EXERCISE OBJECTIVE:
The word to find is "column". State how many lines below contain it, giving only the number.

AVAILABLE RECORDS:
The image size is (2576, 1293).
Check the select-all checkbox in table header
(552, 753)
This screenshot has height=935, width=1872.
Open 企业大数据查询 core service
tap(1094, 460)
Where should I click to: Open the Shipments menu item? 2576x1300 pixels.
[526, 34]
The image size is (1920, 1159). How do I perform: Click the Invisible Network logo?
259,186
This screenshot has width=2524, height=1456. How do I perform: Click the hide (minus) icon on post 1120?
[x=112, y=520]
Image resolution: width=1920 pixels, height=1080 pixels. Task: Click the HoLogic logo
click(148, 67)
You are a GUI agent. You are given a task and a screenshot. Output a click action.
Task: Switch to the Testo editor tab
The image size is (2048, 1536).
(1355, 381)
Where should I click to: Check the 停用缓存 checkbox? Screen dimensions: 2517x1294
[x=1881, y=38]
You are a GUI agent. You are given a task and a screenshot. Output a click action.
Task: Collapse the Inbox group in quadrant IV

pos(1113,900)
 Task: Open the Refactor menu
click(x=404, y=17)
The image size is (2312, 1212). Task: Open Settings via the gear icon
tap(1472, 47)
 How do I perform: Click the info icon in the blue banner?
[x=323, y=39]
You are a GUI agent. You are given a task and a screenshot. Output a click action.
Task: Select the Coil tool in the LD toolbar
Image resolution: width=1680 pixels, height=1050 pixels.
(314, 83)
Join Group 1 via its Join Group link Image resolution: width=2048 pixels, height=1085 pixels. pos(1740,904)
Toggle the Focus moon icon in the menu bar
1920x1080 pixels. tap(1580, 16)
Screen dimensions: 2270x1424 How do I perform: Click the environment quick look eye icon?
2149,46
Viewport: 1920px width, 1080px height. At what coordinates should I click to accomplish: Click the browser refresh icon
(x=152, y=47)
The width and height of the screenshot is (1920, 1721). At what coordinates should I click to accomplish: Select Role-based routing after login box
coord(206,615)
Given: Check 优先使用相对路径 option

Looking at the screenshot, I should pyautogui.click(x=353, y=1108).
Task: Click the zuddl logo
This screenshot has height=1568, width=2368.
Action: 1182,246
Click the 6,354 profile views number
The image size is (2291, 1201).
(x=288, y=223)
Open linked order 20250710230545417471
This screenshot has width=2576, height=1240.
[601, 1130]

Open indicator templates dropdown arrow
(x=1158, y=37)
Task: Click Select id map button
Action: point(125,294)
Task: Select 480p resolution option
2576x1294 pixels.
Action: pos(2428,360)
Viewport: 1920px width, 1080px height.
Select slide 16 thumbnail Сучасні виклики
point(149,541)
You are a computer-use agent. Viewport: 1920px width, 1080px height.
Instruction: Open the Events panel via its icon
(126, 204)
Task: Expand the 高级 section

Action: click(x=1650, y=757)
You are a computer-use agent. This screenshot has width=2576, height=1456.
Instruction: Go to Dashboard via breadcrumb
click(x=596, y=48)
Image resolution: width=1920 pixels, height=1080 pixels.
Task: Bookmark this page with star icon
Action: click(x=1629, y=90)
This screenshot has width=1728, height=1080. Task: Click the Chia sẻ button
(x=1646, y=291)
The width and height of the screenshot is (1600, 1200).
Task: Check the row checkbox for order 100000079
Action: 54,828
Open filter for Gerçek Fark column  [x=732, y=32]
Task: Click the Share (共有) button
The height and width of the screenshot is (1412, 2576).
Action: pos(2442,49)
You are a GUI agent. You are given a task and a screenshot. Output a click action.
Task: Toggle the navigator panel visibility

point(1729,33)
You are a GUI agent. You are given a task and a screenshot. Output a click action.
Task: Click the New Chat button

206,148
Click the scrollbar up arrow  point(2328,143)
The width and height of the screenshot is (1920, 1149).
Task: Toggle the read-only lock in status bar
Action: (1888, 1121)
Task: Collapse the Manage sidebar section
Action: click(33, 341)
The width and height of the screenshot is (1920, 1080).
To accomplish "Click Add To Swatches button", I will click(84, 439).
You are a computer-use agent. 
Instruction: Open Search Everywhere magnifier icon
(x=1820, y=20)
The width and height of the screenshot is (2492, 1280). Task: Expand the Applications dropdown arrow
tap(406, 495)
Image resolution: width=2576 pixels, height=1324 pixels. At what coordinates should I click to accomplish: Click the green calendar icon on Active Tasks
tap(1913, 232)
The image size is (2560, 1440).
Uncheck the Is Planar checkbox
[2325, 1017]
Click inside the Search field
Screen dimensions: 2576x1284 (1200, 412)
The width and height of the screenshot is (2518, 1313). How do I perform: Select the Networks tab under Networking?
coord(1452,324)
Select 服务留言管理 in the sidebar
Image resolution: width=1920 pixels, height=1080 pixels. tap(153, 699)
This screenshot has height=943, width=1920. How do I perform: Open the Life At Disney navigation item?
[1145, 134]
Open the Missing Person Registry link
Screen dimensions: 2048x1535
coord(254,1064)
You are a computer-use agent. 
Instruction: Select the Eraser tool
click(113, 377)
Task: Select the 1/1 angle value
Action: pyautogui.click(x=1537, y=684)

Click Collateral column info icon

COMPLETED EXERCISE:
2